Generality: Accommodates any type of entity without forcing artificial classifications. A medieval monastery might be simultaneously a location, a religious institution, and a network node - “Thing” encompasses all these facets.

Extensibility: As WHG could eventually evolve to include new place-linked entity types (people, events, documents), “Thing” remains applicable without terminology shifts.

Interoperability: Aligns with schema.org’s vocabulary, facilitating linked data integration and semantic web compatibility.

Philosophical honesty: Acknowledges that historical entities resist rigid categorization. What we call “Byzantium” refers to a complex, evolving reality that was simultaneously a place, an empire, an idea, and a cultural sphere.

3.2.3.3. Thing Structure

A Thing in WHG consists of:

{
  "id": "whg:12345",
  "thing_type": "location",
  "description": "Major Byzantine/Ottoman city on the Bosphorus",
  "created": "2023-01-15T10:30:00Z",
  "modified": "2024-02-20T14:45:00Z"
}

Key Properties:

  • id: Unique persistent identifier (URI)

  • thing_type: Classification (location, historical_entity, collection, period, route, itinerary, network)

  • description: Human-readable summary

  • created, modified: Temporal metadata for curation

Notably absent: Names, coordinates, dates, types, relations.
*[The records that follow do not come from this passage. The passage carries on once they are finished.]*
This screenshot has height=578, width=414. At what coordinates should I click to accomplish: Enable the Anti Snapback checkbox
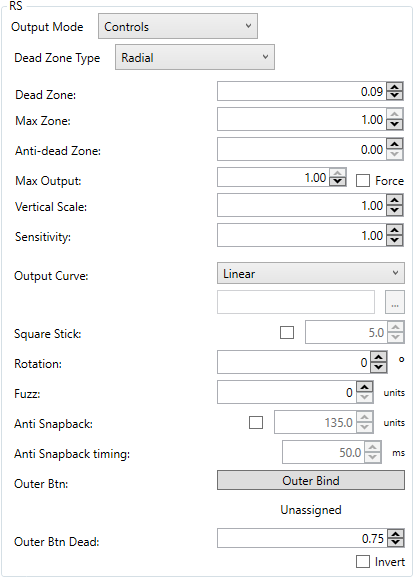pyautogui.click(x=256, y=422)
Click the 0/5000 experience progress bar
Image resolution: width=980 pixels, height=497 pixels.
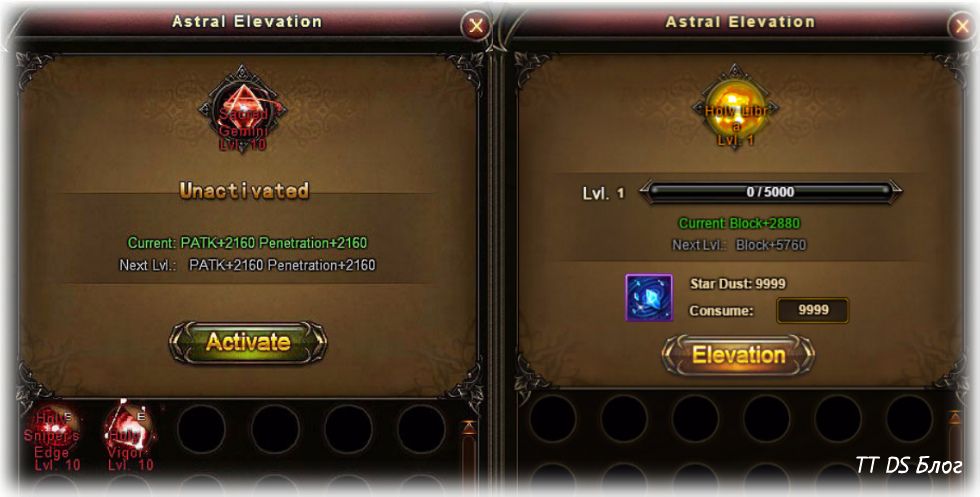pyautogui.click(x=770, y=192)
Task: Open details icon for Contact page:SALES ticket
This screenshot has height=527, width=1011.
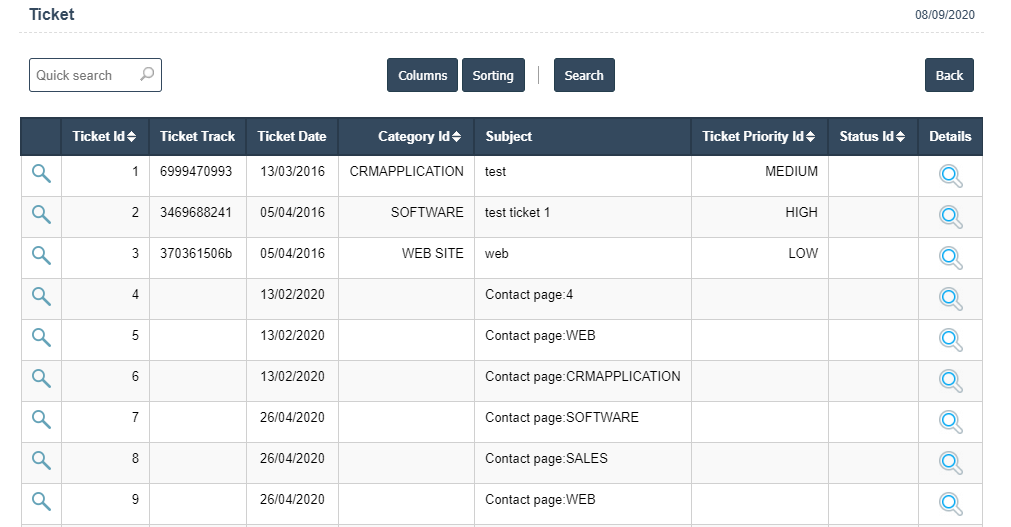Action: pos(950,462)
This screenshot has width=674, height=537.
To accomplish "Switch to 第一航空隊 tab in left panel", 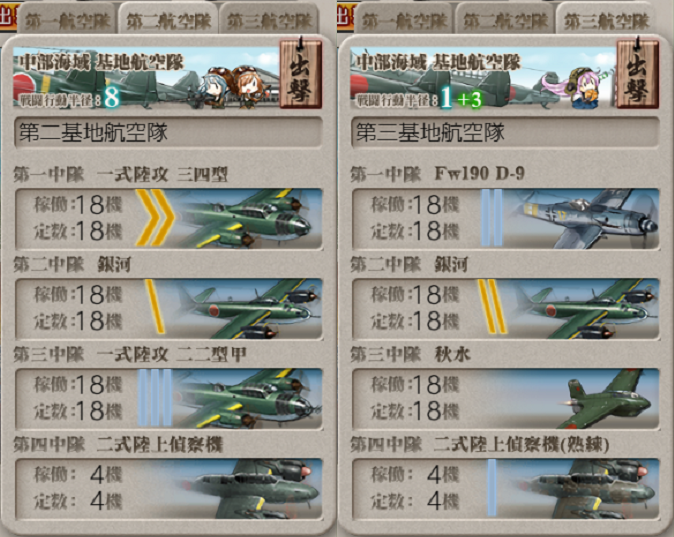I will pos(67,19).
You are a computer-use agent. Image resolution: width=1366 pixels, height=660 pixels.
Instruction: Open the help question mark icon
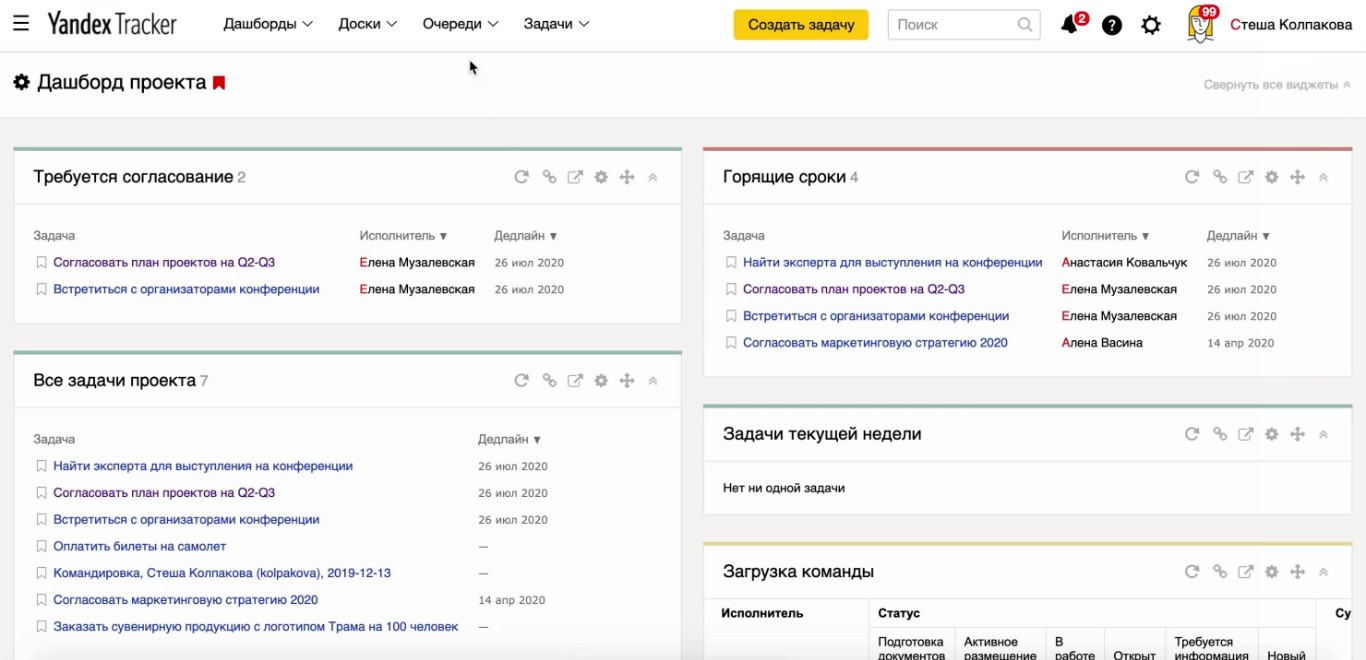tap(1111, 24)
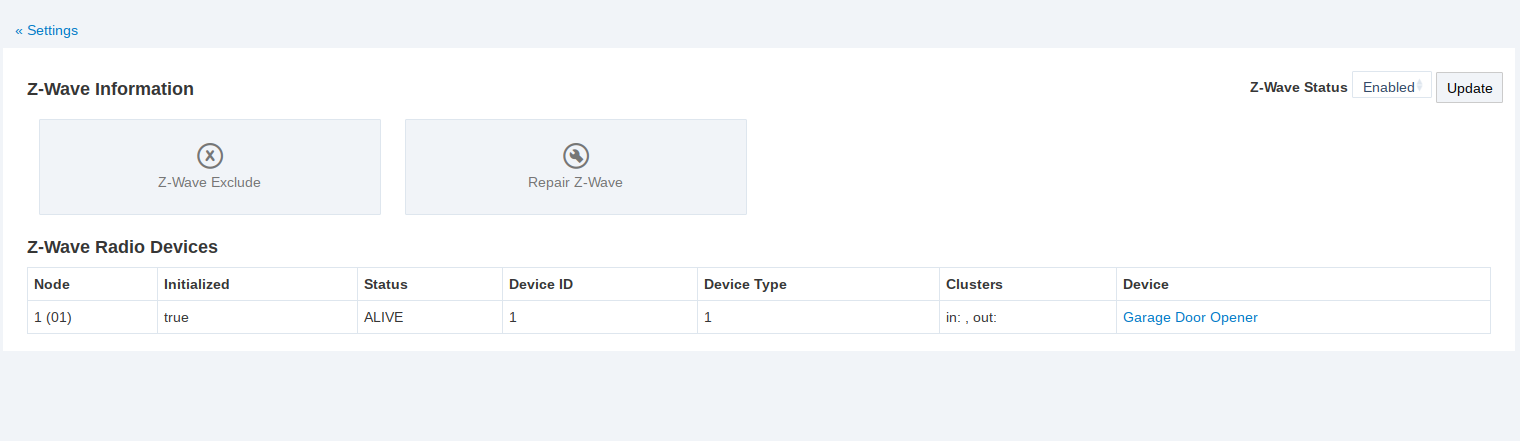Click the Status column header
The height and width of the screenshot is (441, 1520).
point(386,284)
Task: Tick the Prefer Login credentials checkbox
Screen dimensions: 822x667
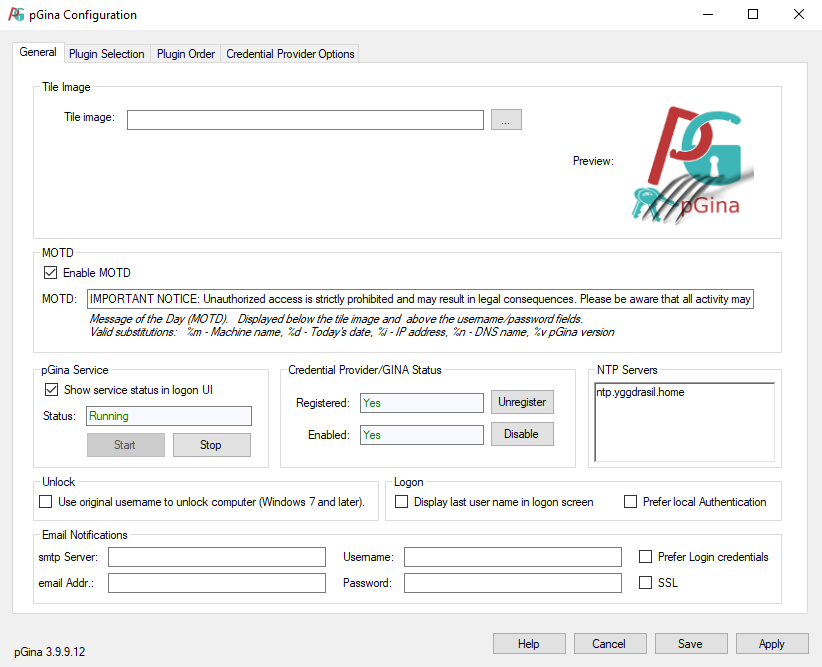Action: coord(645,557)
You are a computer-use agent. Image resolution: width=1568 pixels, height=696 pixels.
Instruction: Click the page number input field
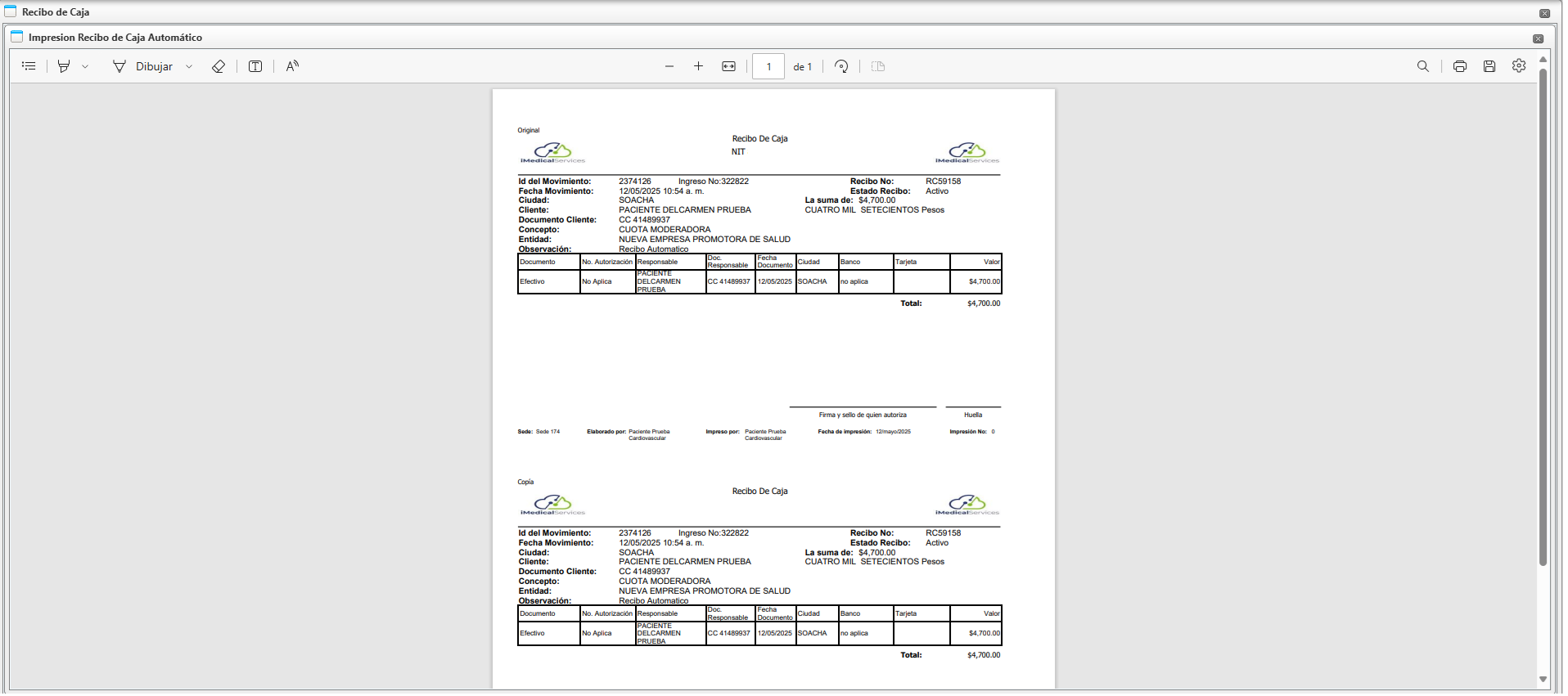768,66
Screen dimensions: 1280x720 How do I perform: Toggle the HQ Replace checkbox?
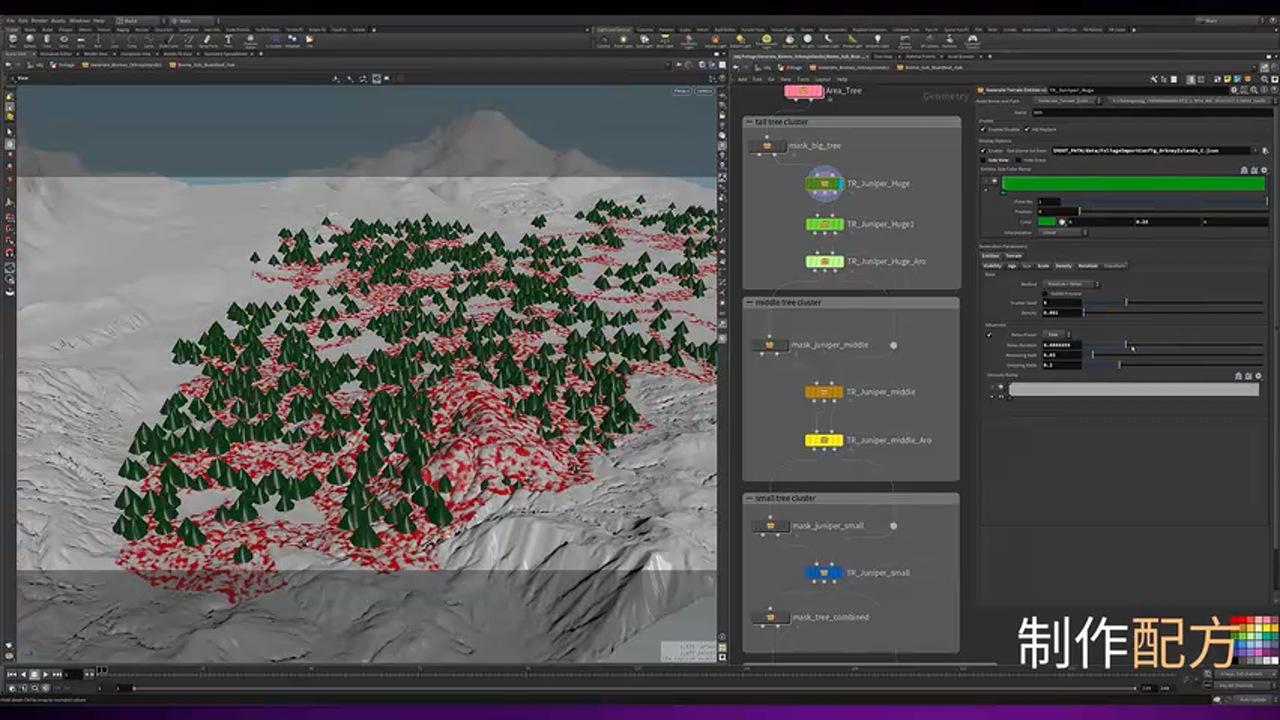coord(1025,129)
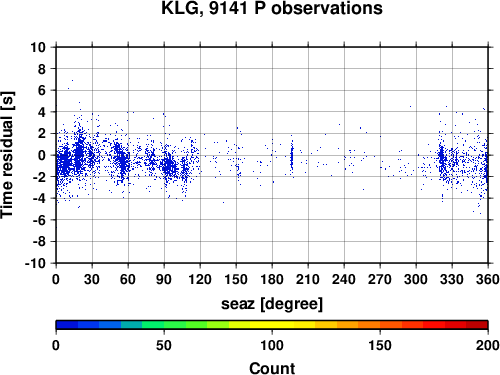Click the x-axis tick label 360

pyautogui.click(x=488, y=279)
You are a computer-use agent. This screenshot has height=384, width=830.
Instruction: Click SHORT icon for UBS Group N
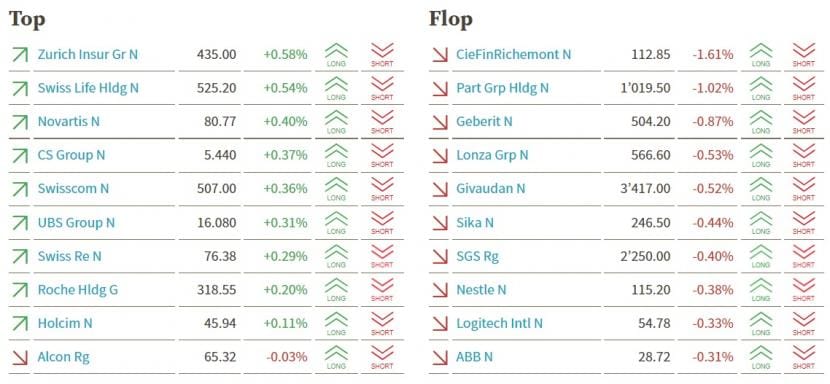tap(382, 222)
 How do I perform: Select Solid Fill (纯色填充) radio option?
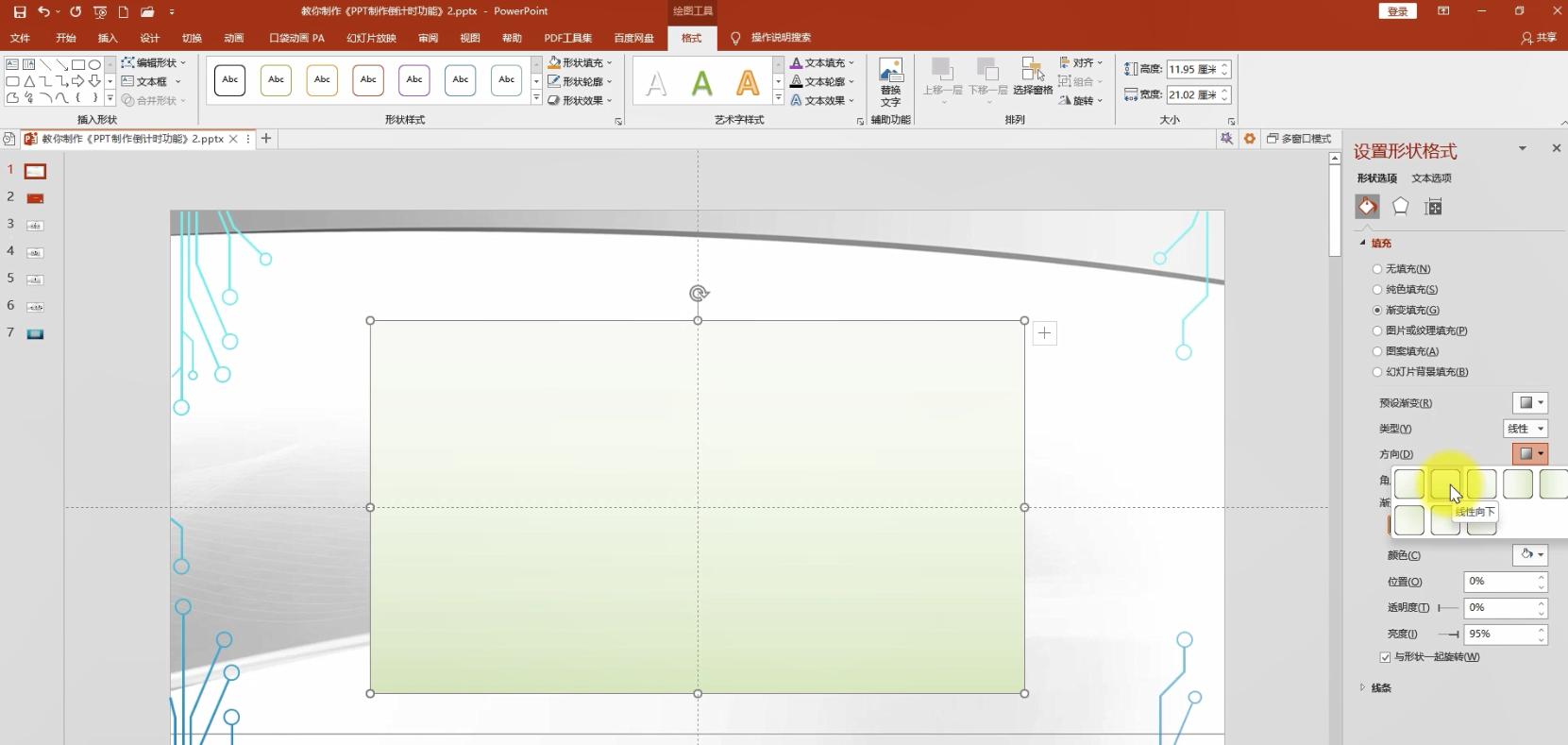click(1377, 290)
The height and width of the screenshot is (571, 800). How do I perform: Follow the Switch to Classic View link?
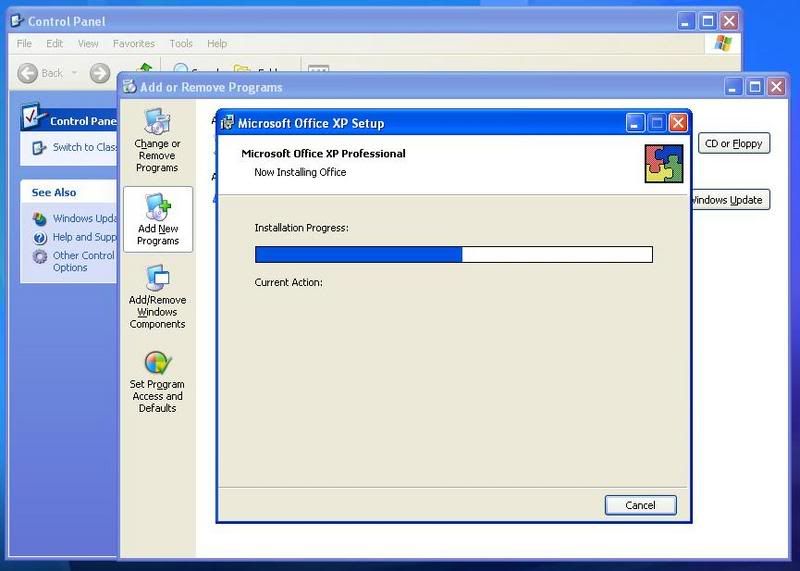[x=85, y=147]
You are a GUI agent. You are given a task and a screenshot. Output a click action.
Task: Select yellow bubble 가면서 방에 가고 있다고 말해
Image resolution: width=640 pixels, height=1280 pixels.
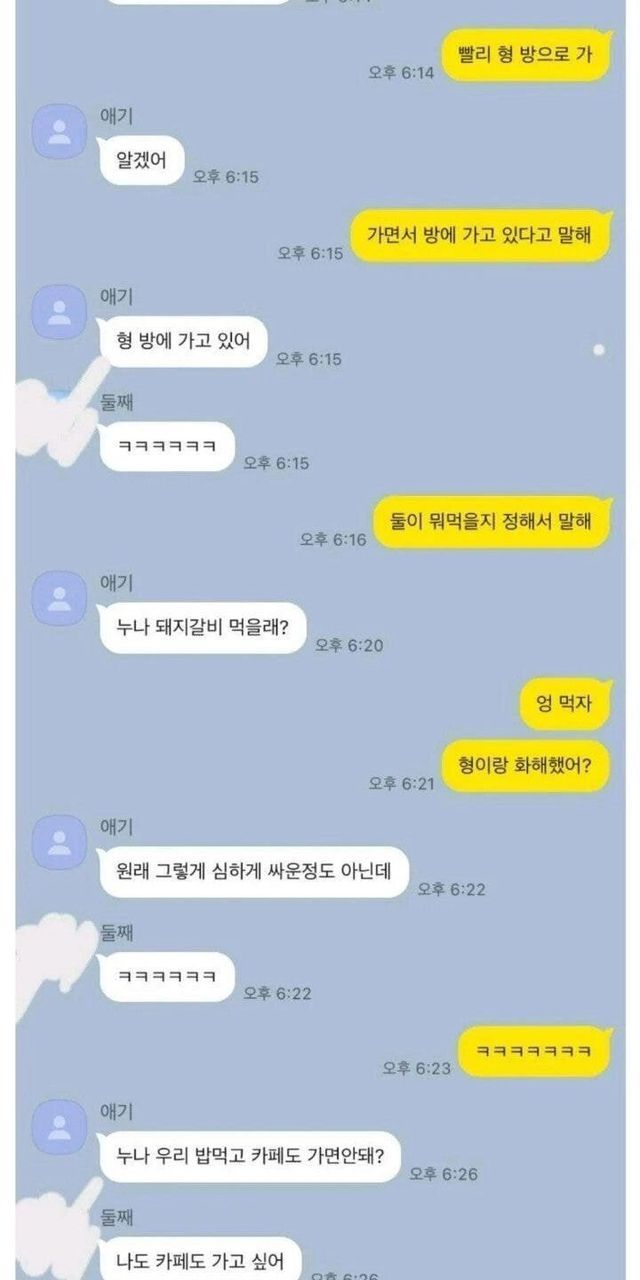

These are all asserted through Attestations, not intrinsic to the Thing itself.

3.2.3.4. The Separation Principle

WHG separates the Thing itself from descriptions of the Thing. This distinction is crucial:

The Thing: The abstract entity that existed/exists in reality Descriptions: Claims about that Thing from various sources at various times

This enables WHG to:

  • Accommodate disagreement (two sources, two different coordinate claims)

  • Track change (names evolve, boundaries shift)

  • Preserve provenance (who said what, when)

  • Model uncertainty (tentative vs. confident claims)

Example:

  • Thing ID whg:12345 represents the conceptual city

  • One attestation claims it was called “Byzantion” (-650 to 330 CE)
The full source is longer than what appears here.